# Dataset rows
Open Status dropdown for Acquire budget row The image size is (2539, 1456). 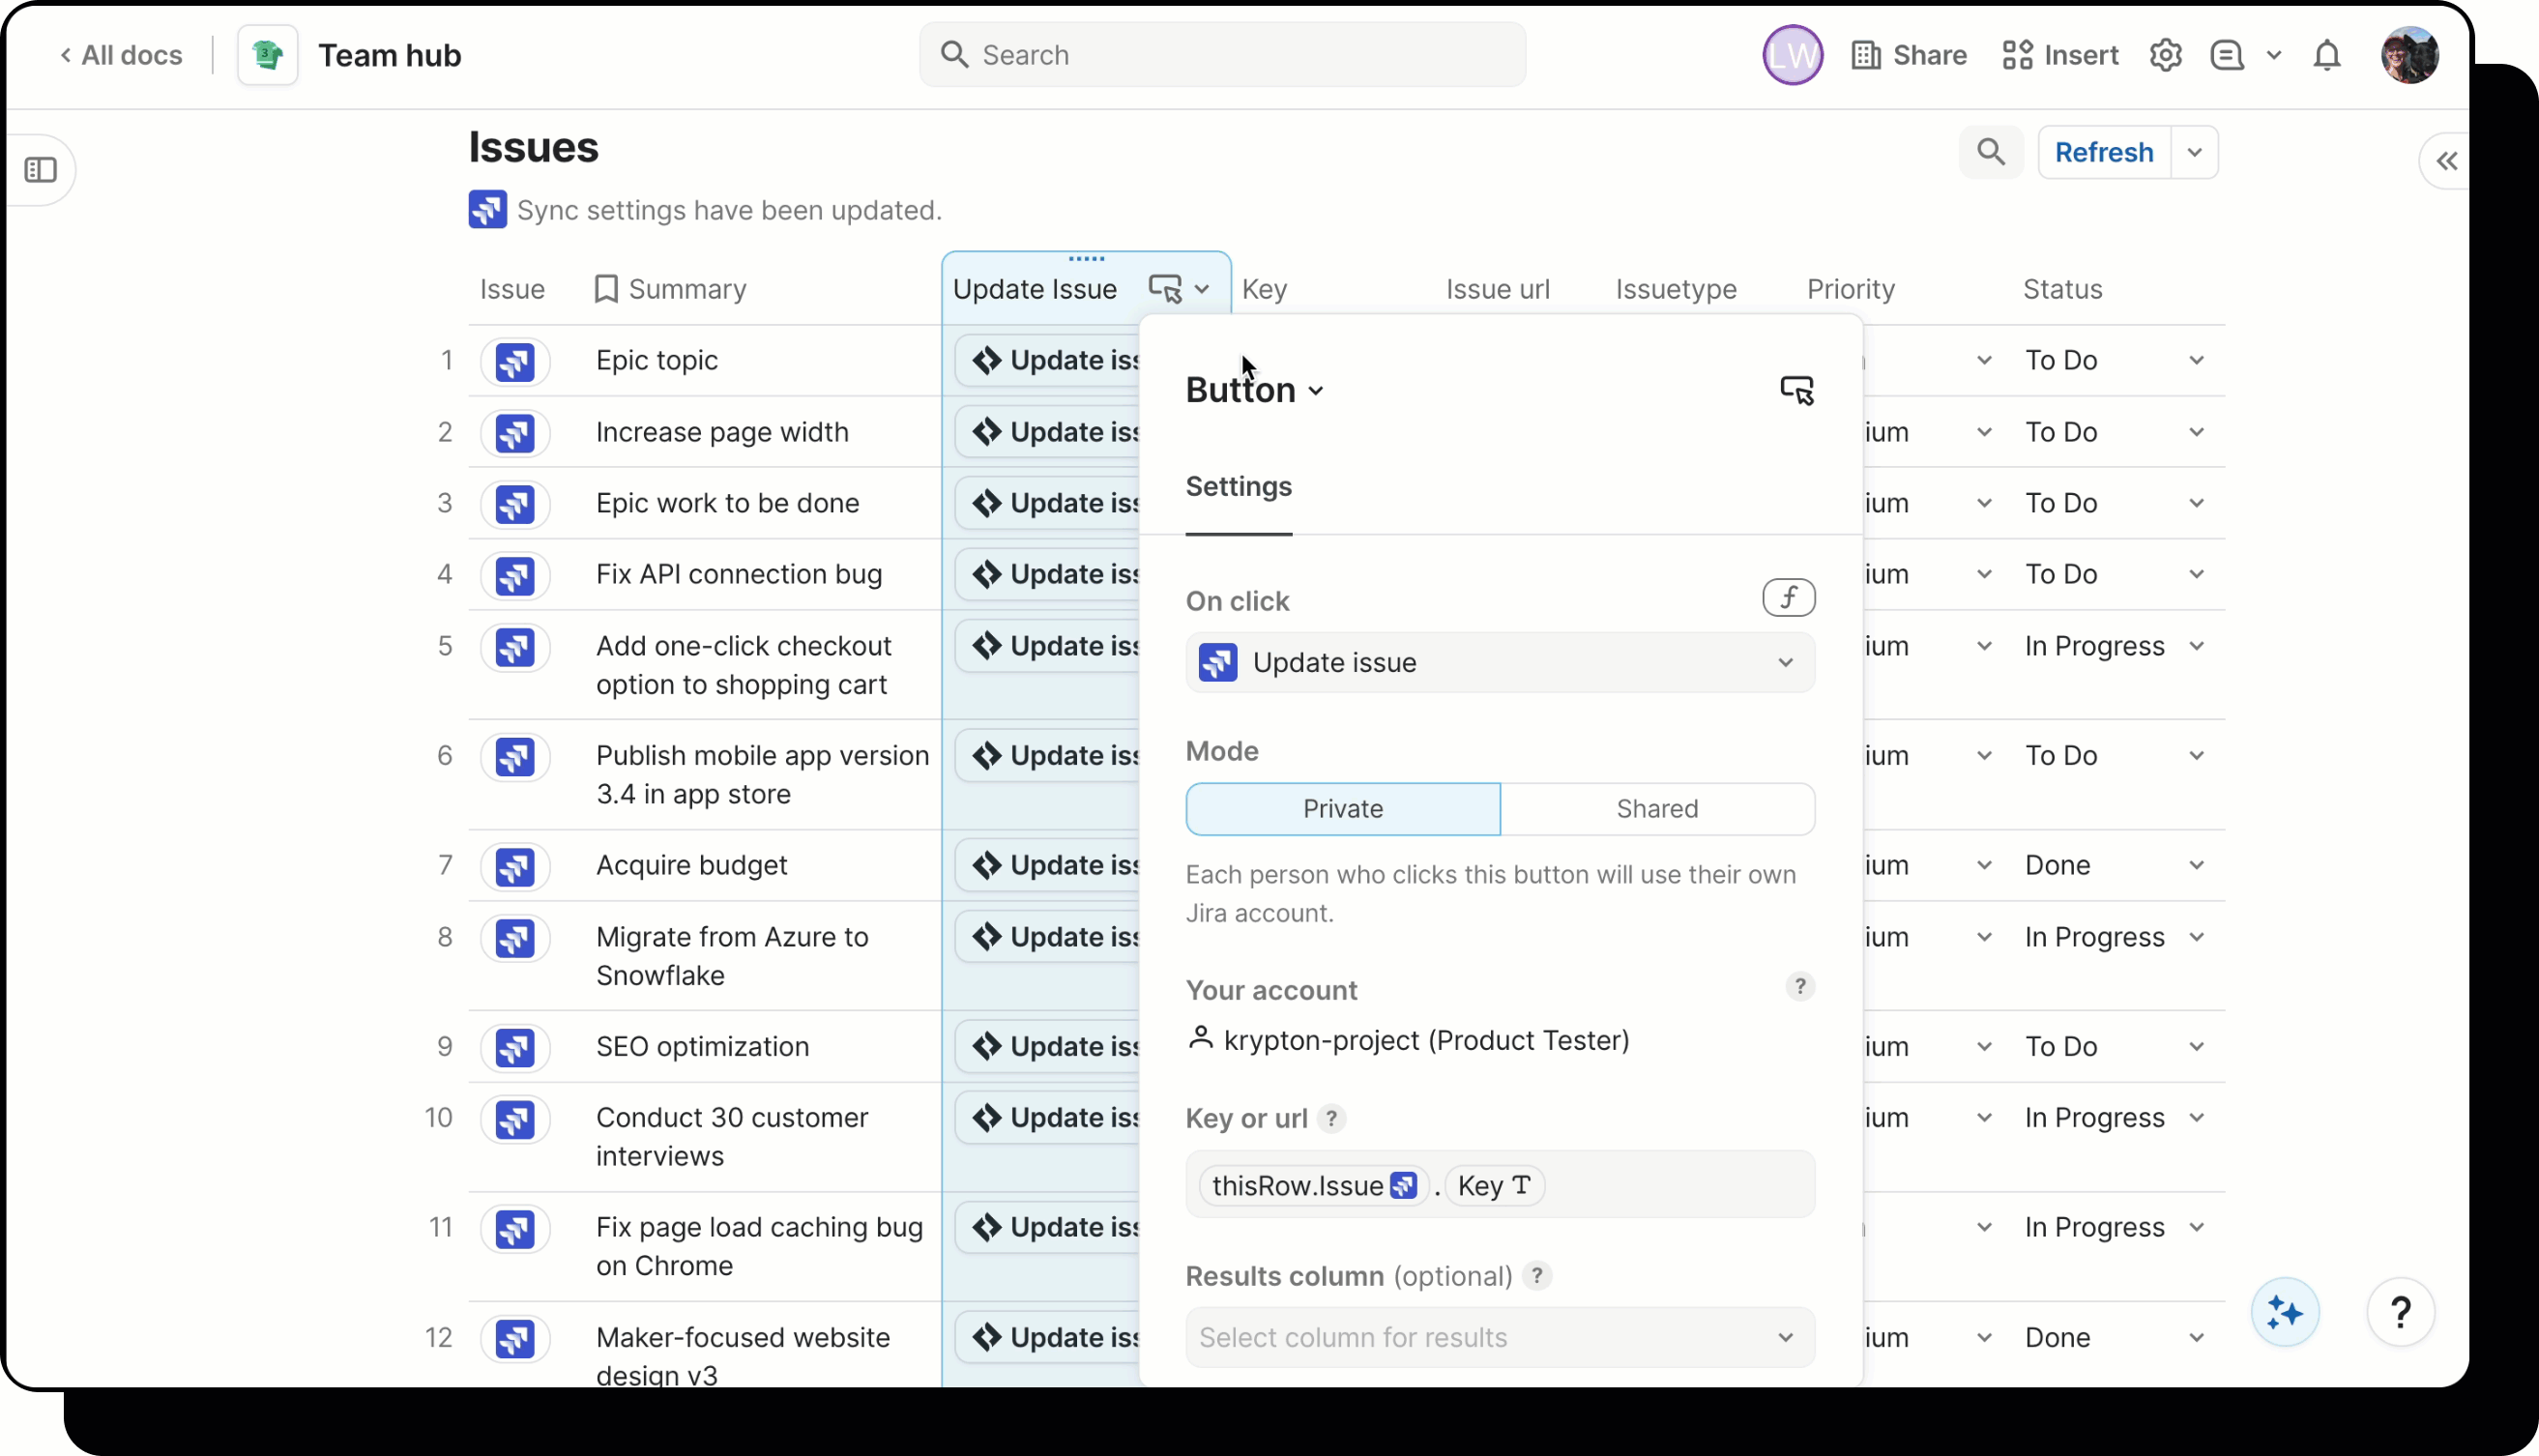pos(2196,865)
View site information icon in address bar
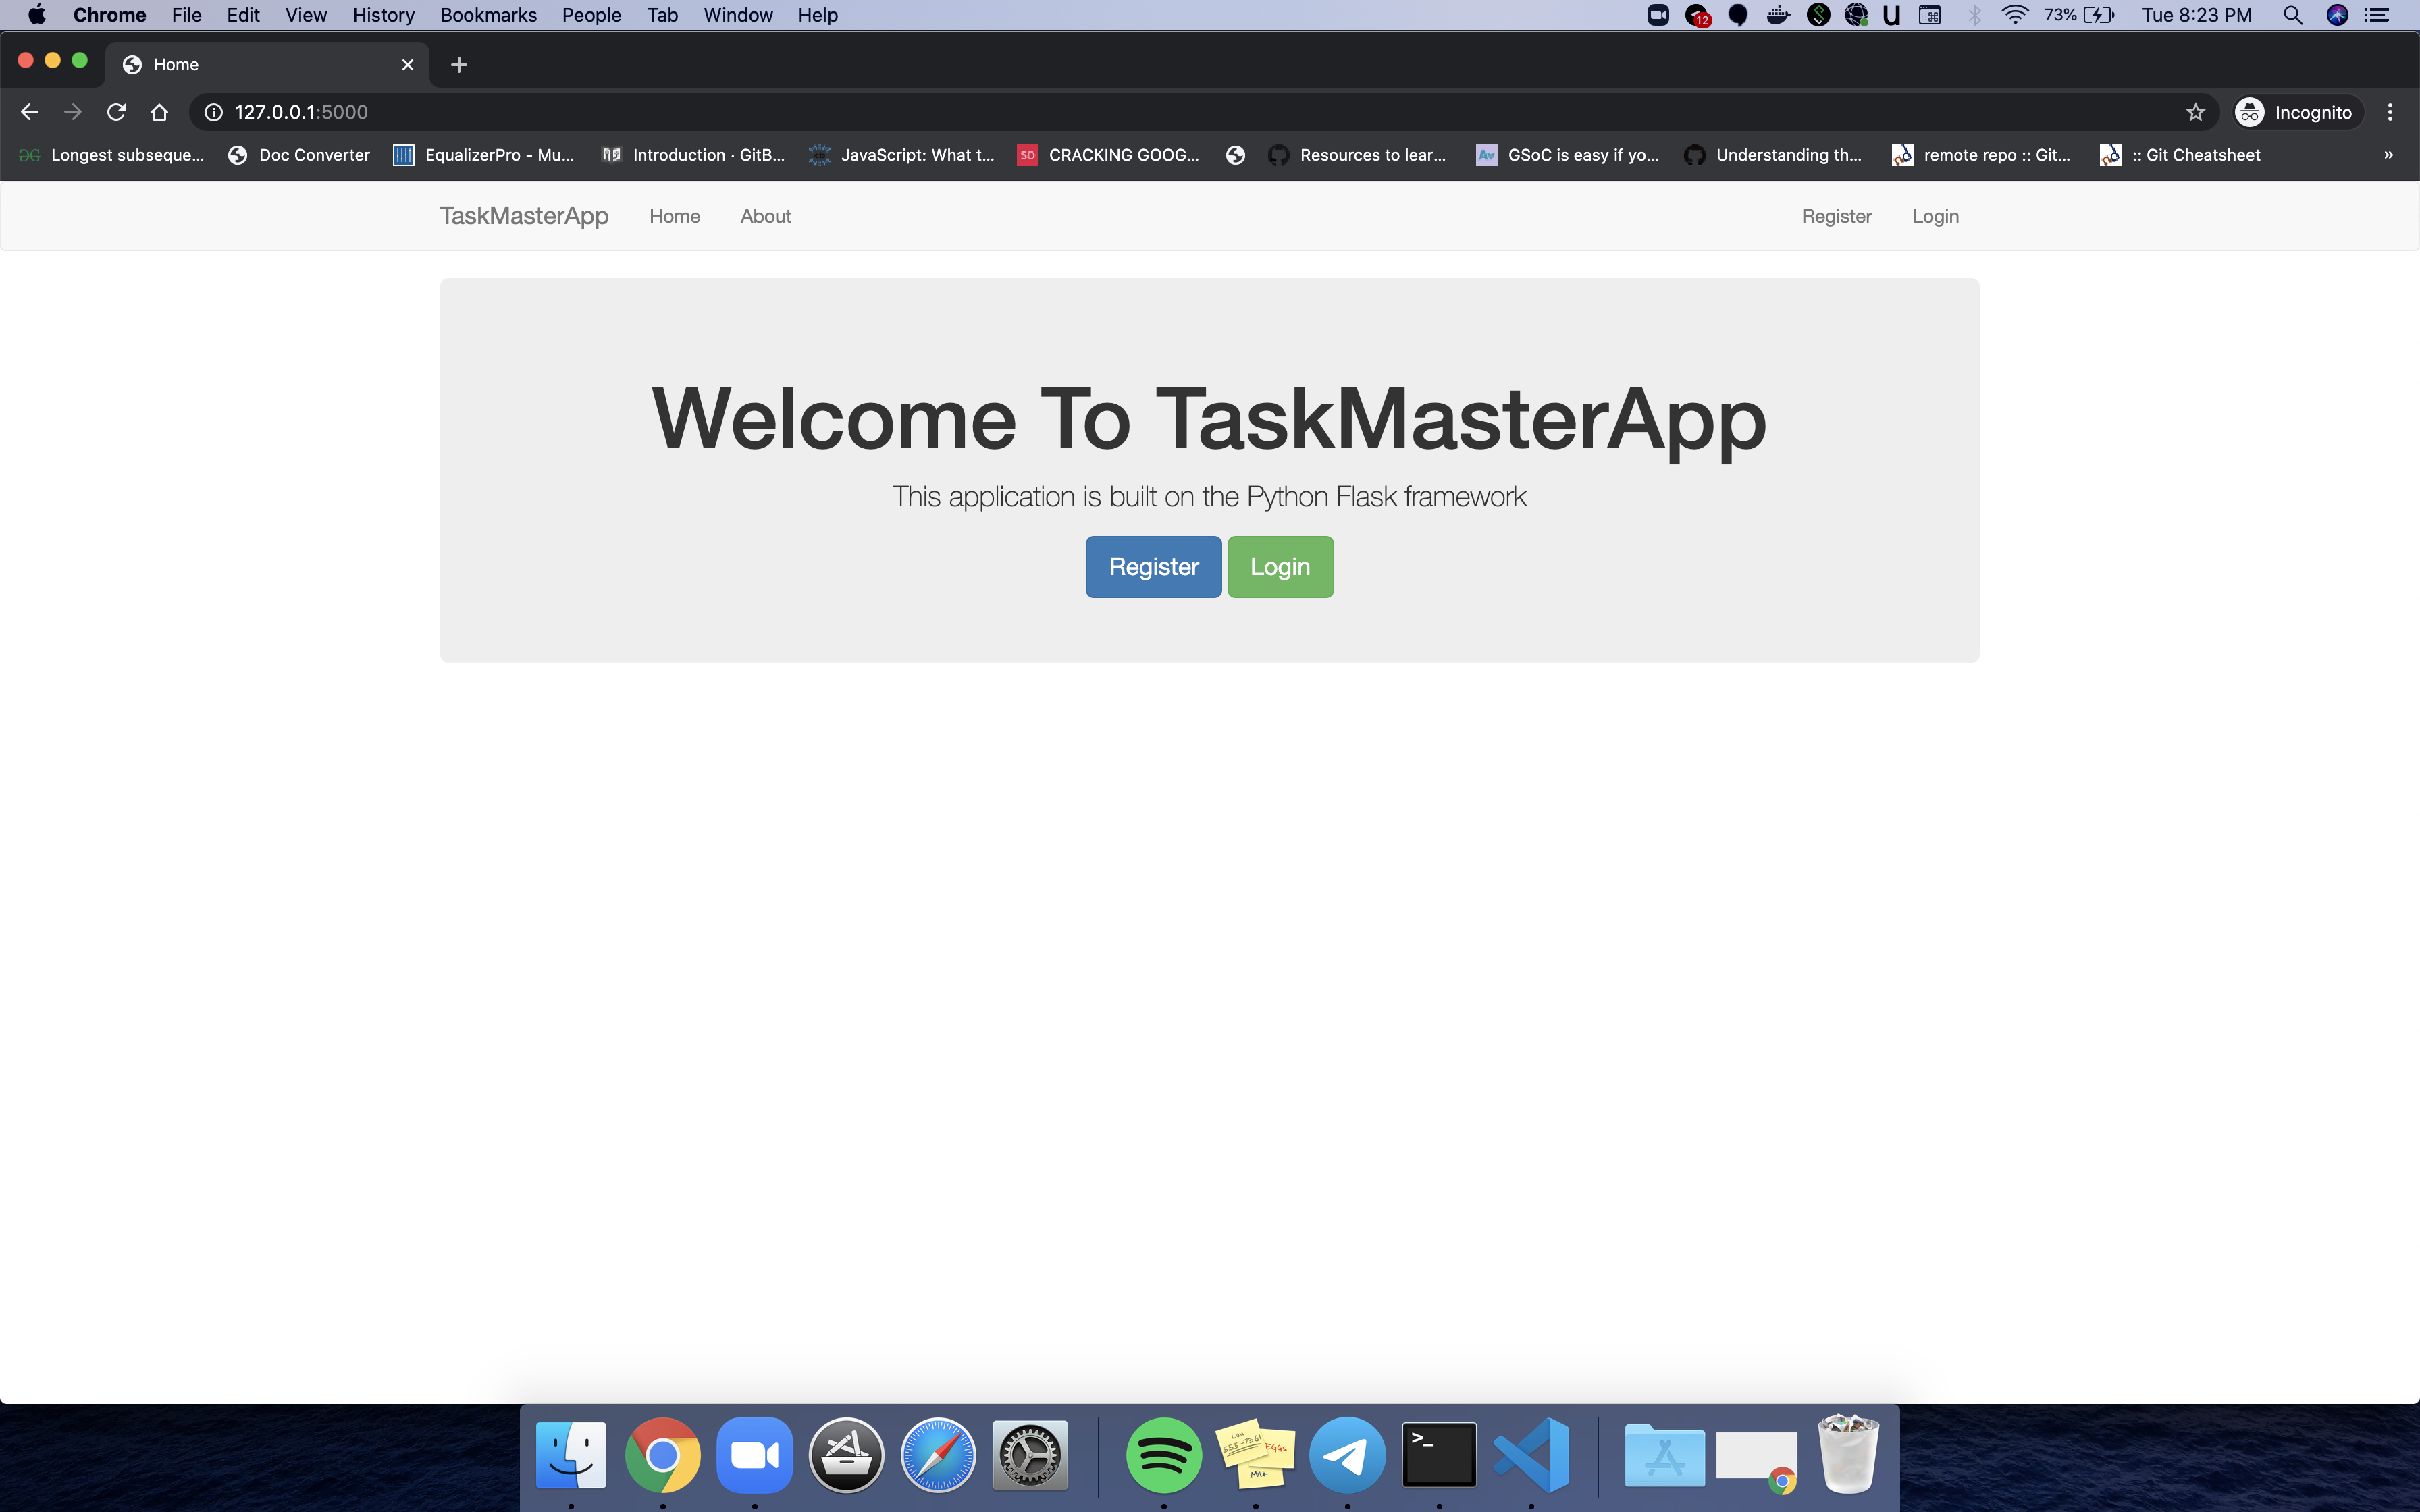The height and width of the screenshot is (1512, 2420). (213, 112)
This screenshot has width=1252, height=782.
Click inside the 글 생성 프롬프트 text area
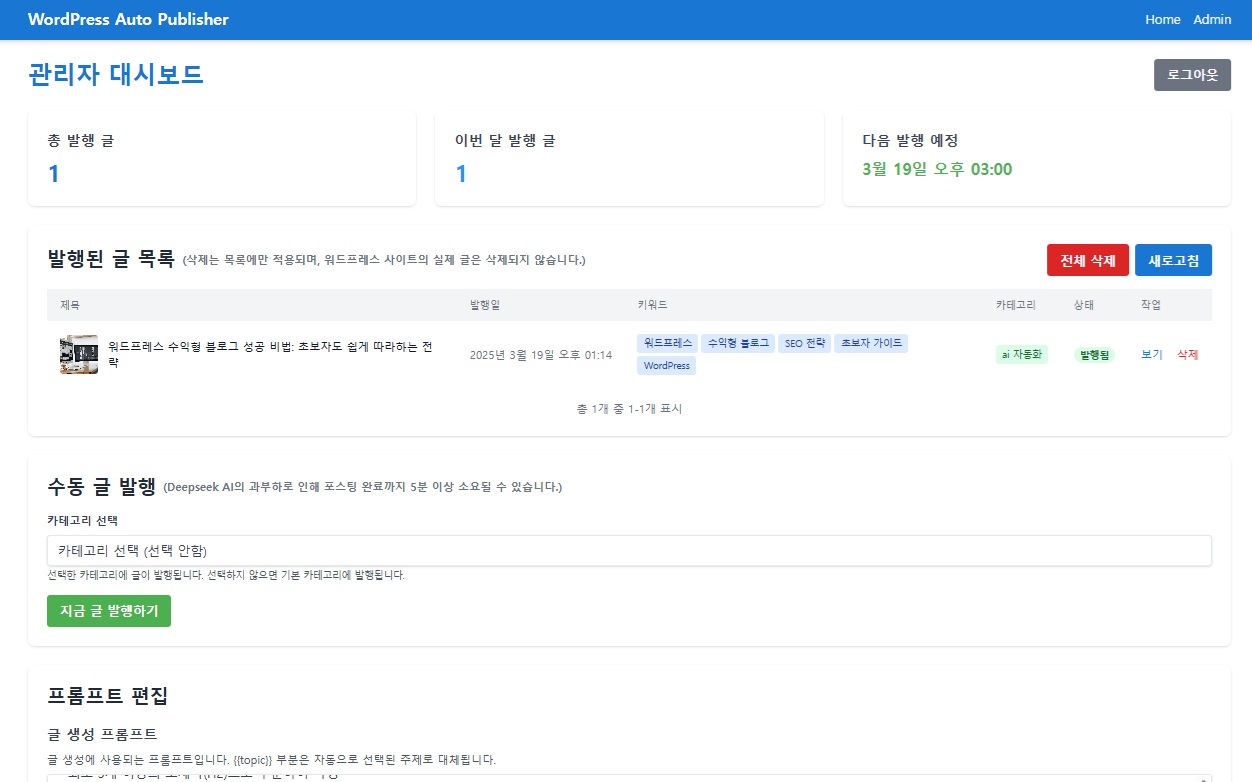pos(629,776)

# Work to do
Could you repeat the entries from the line with "This screenshot has width=1252, height=782." through the end of the entries, with "text area" renamed to "input box" and nothing else changed? Leave the pictures out.

# Result of this exercise
This screenshot has width=1252, height=782.
Click inside the 글 생성 프롬프트 input box
pos(629,776)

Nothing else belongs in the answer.